◆ SELECTED TEXT ◆
Because the foregoing programming operation (and similarly an erase operation) for the 3-transistor (TR) memory cell unit of the XIP flash memory is accomplished using F-N tunneling, the operation(s) may be performed at relatively high-speeds. Unfortunately, the XIP flash memory array implemented according to this memory cell unit design occupies a relatively large area, due to the plurality of selection lines required to program one memory cell unit.

SUMMARY OF THE INVENTION

In one embodiment, the invention provides a memory cell unit in a flash memory, comprising; a memory cell transistor having a gate coupled to a word line and a drain coupled directly to a bit line without intervening selection transistor, and a selection transistor having a gate coupled to a selection signal line, the selection transistor connecting a source of the memory cell transistor to a common source line.
In another embodiment, the invention provides a flash memory device, comprising; a memory cell array including a plurality of memory cell units coupled to a plurality of bit lines, a switch circuit selecting between the plurality of bit lines and supplying a selected bit line with a set-up voltage, a write circuit supplying the selected bit line with a programming voltage corresponding to programming data, and a control circuit controlling the switch circuit to pre-charge the plurality of bit lines to the set-up voltage during a bit line set-up phase of a programming operation, and to cut off the set-up voltage to the selected bit line during a program execution phase of the programming operation.

◆ STATED PROBLEM 1 ◆
According to the flash memory text above, why does the XIP flash memory array take up a relatively large area?
◆ STATED PROBLEM 2 ◆
Write out the listing below, line for line, without any changes.

◆ RECORDS SHOWN ◆
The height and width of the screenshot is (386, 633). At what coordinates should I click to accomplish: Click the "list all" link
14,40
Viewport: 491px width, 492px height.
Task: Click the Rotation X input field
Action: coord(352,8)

◆ CORRECT RESPONSE 1 ◆
It needs multiple selection lines to program one memory cell unit.

◆ CORRECT RESPONSE 2 ◆
The height and width of the screenshot is (386, 633). At what coordinates should I click to accomplish: Click the "list all" link
14,40
Viewport: 491px width, 492px height.
Task: Click the Rotation X input field
Action: coord(352,8)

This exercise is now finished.